Martha Medeiros
Estava conversando com uma amiga, dia desses. Ela comentava sobre uma
terceira pessoa, que eu não conhecia. Descreveu-a como sendo boa gente,
esforçada, ótimo caráter. “Só tem um probleminha: não é habitada”. Rimos. É uma
expressão coloquial na França — habité — mas nunca tinha escutado por estas
paragens e com este sentido. Lembrei-me de uma outra amiga que, de forma
parecida, também costuma dizer “aquela ali tem gente em casa” quando se refere
a pessoas que fazem diferença.
Uma pessoa pode ser altamente confiável, gentil, carinhosa, simpática,
mas se não é habitada, rapidinho coloca os outros pra dormir. Uma pessoa
habitada é uma pessoa possuída, não necessariamente pelo demo, ainda que
satanás esteja longe de ser má referência. Clarice Lispector certa vez escreveu
uma carta a Fernando Sabino dizendo que faltava demônio em Berna, onde morava
na ocasião. A Suíça, de fato, é um país de contos de fada onde tudo funciona,
onde todos são belos, onde a vida parece uma pintura, um rótulo de chocolate.

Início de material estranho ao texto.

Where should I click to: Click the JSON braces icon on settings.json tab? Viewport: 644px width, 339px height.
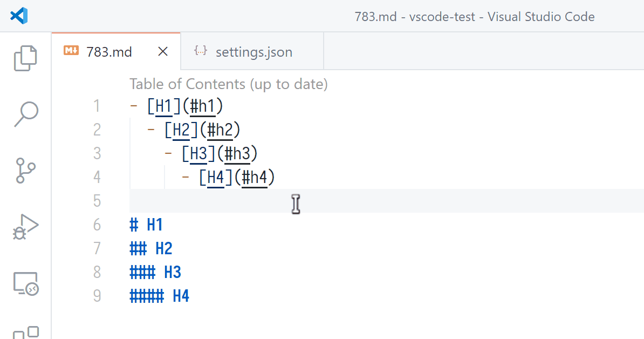[200, 51]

Mas falta uma ebulição que a salve do marasmo.
Retornando ao assunto: pessoas habitadas são aquelas possuídas, de fato,
por si mesmas, em diversas versões. Os habitados estão preenchidos de
indagações, angústias, incertezas, mas não são menos felizes por causa disso.
Não transformam suas “inadequações” em doença, mas em força e curiosidade. Não
recuam diante de encruzilhadas, não se amedrontam com transgressões, não adotam
as opiniões dos outros para facilitar o diálogo. São pessoas que surpreendem
com um gesto ou uma fala fora do script, sem nenhuma disposição para serem
bonecos de ventríloquos. Ao contrário, encantam pela verdade pessoal que
defendem. Além disso, mantêm com a solidão uma relação mais do que cordial.
Então são as criaturas mais incríveis do universo? Não necessariamente.
Entre os habitados há de tudo, gente fenomenal e também assassinos, pervertidos
e demais malucos que não merecem abrandamento de pena pelo fato de serem, em
certos aspectos, bastante interessantes. Interessam, mas assustam. Interessam,
mas causam dano. Eu não gostaria de repartir a mesa de um restaurante com
Hannibal Lecter, “The Cannibal”, ainda que eu não tenha dúvida de que o
personagem imortalizado por Anthony Hopkins renderia um papo mais estimulante
do que uma conversa com, sei lá, Britney Spears, que só tem gente em casa
porque está grávida.
Zzzzzzzzzzz.
Que tenhamos a sorte de esbarrar com seres habitados e ao mesmo tempo
inofensivos, cujo único mal que possam fazer é nos fascinar e nos manter
acordados uma madrugada inteira. Ou a vida inteira, o que é melhor ainda.